After a delay of almost nine months, decried by critics as a brazen attempt by the Conservative Party to avoid bad press ahead of the December 2019 general election, the report is the result of an 18-month inquiry by a cross-party committee of members of both parliamentary houses, reviewing expert evidence provided by the country’s intelligence agencies.

Though much-redacted, it decisively concludes that too little has been done to address the creeping influence of Russian oligarchs within British public life, and that a willingness to turn a blind eye to the influx of money from the former Soviet Union through the U.K. financial system has threatened to turn the nation’s capital into little more than a global laundromat for dirty money.

“The government cannot simply shrug off this report,” McFadden reportedly said. “We need a strong response both in terms of our own security and the protection of the rule of law.
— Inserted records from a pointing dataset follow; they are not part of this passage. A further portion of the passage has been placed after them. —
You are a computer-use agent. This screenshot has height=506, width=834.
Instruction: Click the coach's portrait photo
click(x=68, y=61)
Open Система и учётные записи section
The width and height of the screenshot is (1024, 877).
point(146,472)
It does our economy no good if corruption and illicit funding is allowed to go unchallenged.”

During a parliamentary session last week, Nick Thomas-Symonds, Labour’s shadow home secretary, also said that the level of perceived Russian interference in U.K. politics “exposes deep systematic failings in the government’s approach to security.”

“On every level the Government’s response does not appear to be equal to the threat,” he added.

In its report, the committee particularly emphasised that money laundering through London’s property market by Russian businessmen had escalated to such a degree that real estate agents had become “de-facto agents of the Russian state.”

Meanwhile, these oligarchs have been “welcomed with open arms” by actors “across a wide sphere of the British establishment,” from legal firms, PR outfits, charities, academia and cultural institutions, right up to the country’s political parties.

The flow of money from Russian donors into the ruling Conservative Party’s coffers has long been a source of concern in the U.K.

In November 2019, despite repeated pledges from the party’s leadership to distance themselves from Russian money, investigative outfit openDemocracy revealed that oligarchs had in fact been upping their donations, not decreasing them.

Subsequently, Jeff Rooker, a former Labour minister and member of the House of Lords - the U.K.’s upper parliamentary house - on Wednesday accused Prime Minister Boris Johnson of “prostituting” himself and his party for donations, according to The New European.